Musyne, cuando me encontraba así, por casualidad, parecía, de tanto como la asustaba mi cabezón, querer huirme a toda costa, evitarme, apartarse, cualquier cosa. Sentía en mí el hedor de todo un pasado, pero a mí, que sé su edad, desde hace demasiados años, ya puede hacer lo que quiera, que no puede evitarme en modo alguno. Se queda ahí, violenta ante mi existencia, como ante un monstruo. Ella, tan delicada, se cree obligada a hacerme preguntas meningíticas, imbéciles, como las que haría una criada sorprendida con las manos en la masa. Las mujeres tienen naturaleza de criadas. Pero tal vez sólo imagine ella esa repulsión, más que sentirla; ése es el consuelo que me queda. Tal vez yo sólo le sugiera que soy inmundo. Tal vez sea yo un artista en ese género. Al fin y al cabo, ¿por qué no habría de haber tanto arte posible en la fealdad como en la belleza? Es un género que cultivar, nada más.
Por mucho tiempo creí que era tonta, la pequeña Musyne, pero sólo era una opinión de vanidoso rechazado. Es que, antes de la guerra, todos éramos mucho más ignorantes y fatuos que hoy. No sabíamos casi nada de las cosas del mundo en general, en fin, unos inconscientes… Los tipejos de mi estilo confundían con mayor facilidad que hoy la gimnasia con la magnesia. Por estar enamorado de Musyne, tan mona ella, pensaba que eso me iba a dotar de toda clase de facultades y, ante todo y sobre todo, del valor que me faltaba, ¡todo ello porque era tan bonita y tenía tan buen oído para la música! El amor es como el alcohol, cuanto más impotente y borracho estás, más fuerte y listo te crees y seguro de tus derechos.
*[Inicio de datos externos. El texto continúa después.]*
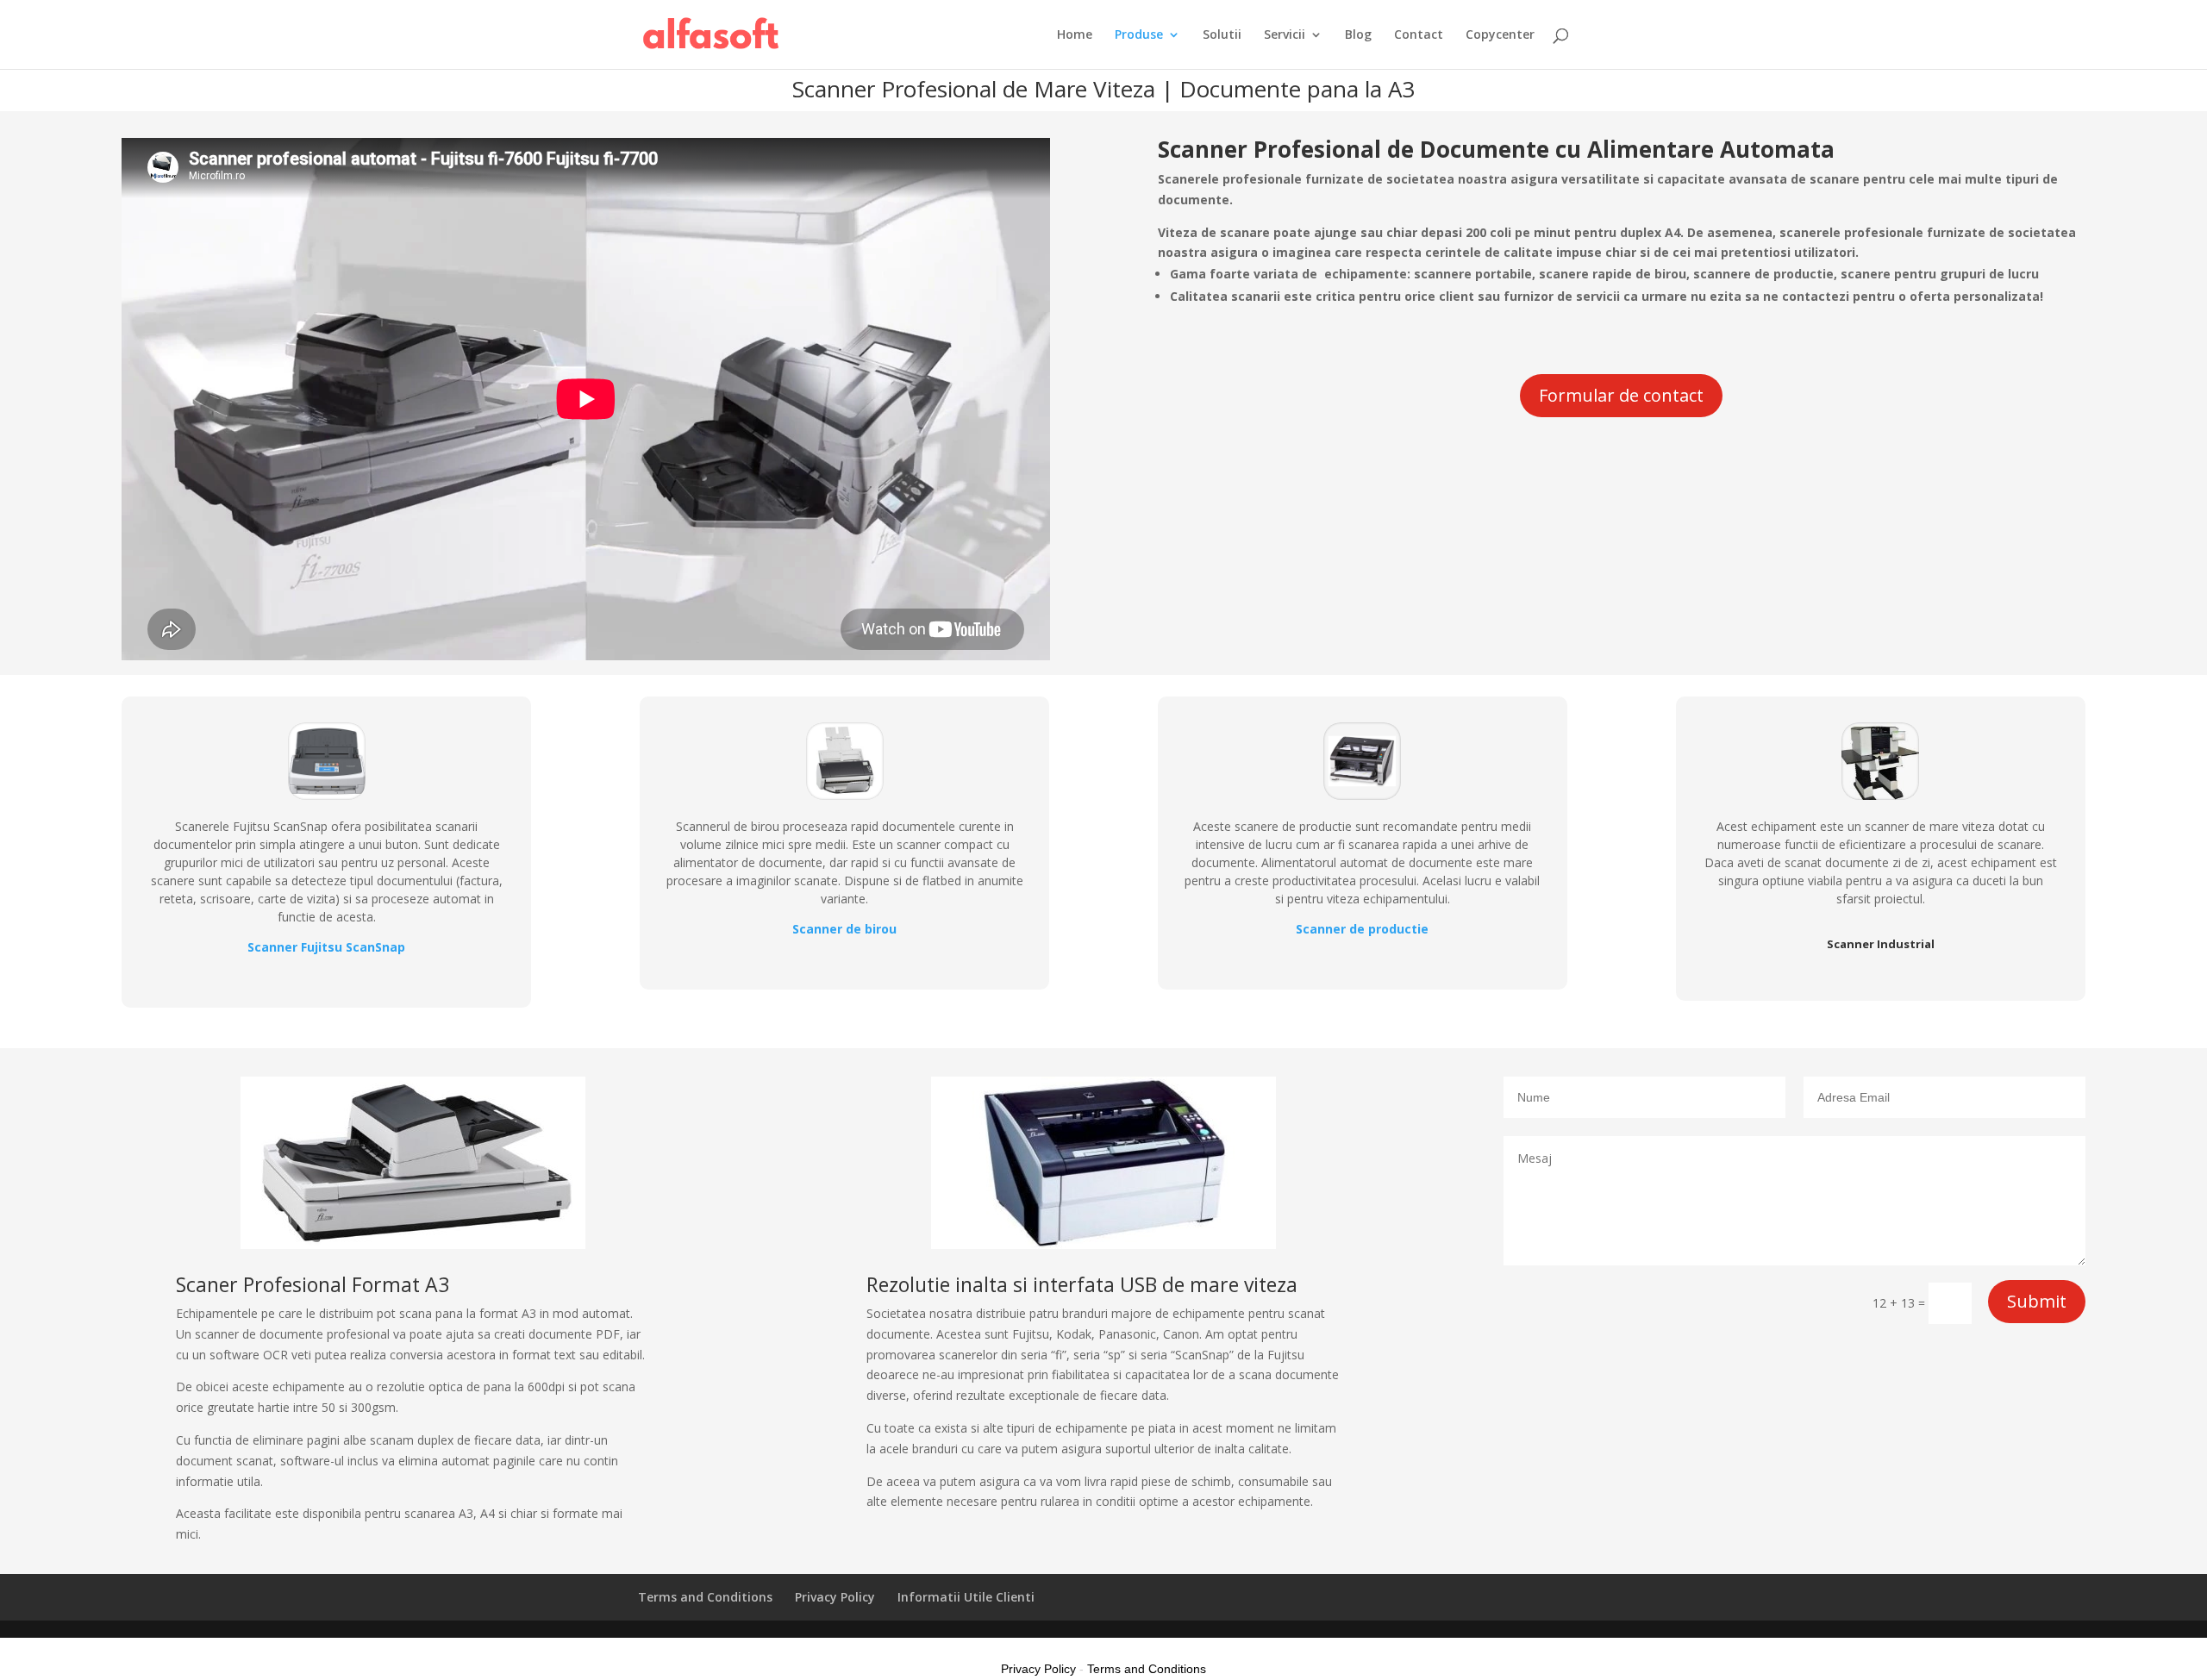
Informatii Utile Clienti (966, 1597)
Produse (1139, 35)
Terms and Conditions (705, 1597)
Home (1074, 35)
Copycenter (1500, 35)
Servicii (1284, 35)
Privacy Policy (835, 1597)
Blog (1358, 35)
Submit (2036, 1301)
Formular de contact (1621, 395)
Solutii (1222, 35)
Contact (1418, 35)
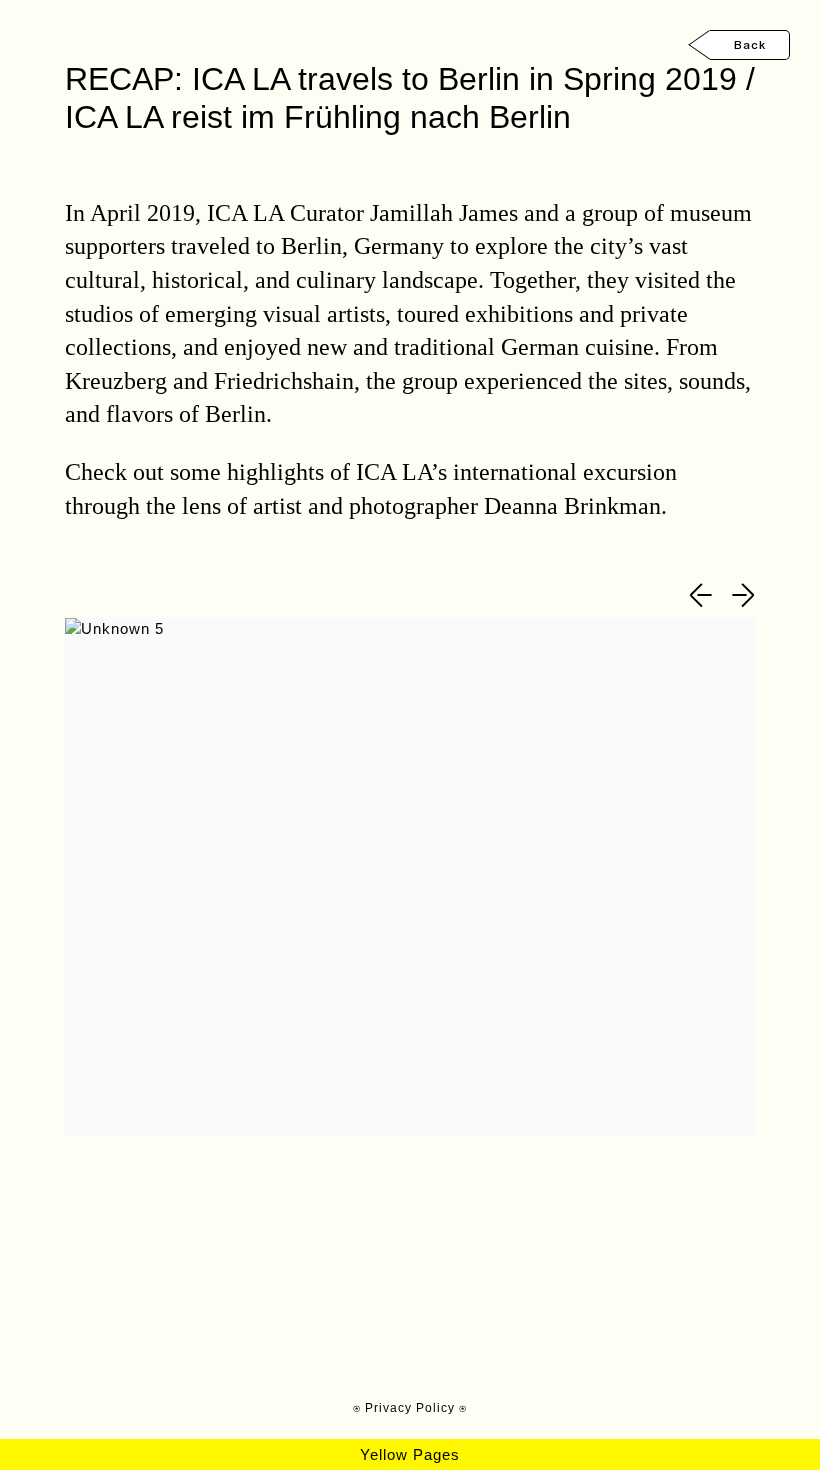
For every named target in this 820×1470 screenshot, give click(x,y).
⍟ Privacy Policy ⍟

La señora Herote, prima de muchos héroes muertos, ya sólo salía de su Passage con riguroso luto; además, raras veces iba a la ciudad, pues su tasador amigo se mostraba muy celoso. Nos reuníamos en el comedor de la trastienda, que, con la llegada de la prosperidad, adquirió visos de saloncito. Íbamos allí a conversar, a distraernos, amistosa, decorosamente, bajo el gas. La pequeña Musyne, al piano, nos extasiaba con los clásicos, sólo los clásicos, por las conveniencias de aquellos tiempos dolorosos. Allí pasábamos tardes enteras, codo con codo, con el tasador en medio, acunando juntos nuestros secretos, temores y esperanzas.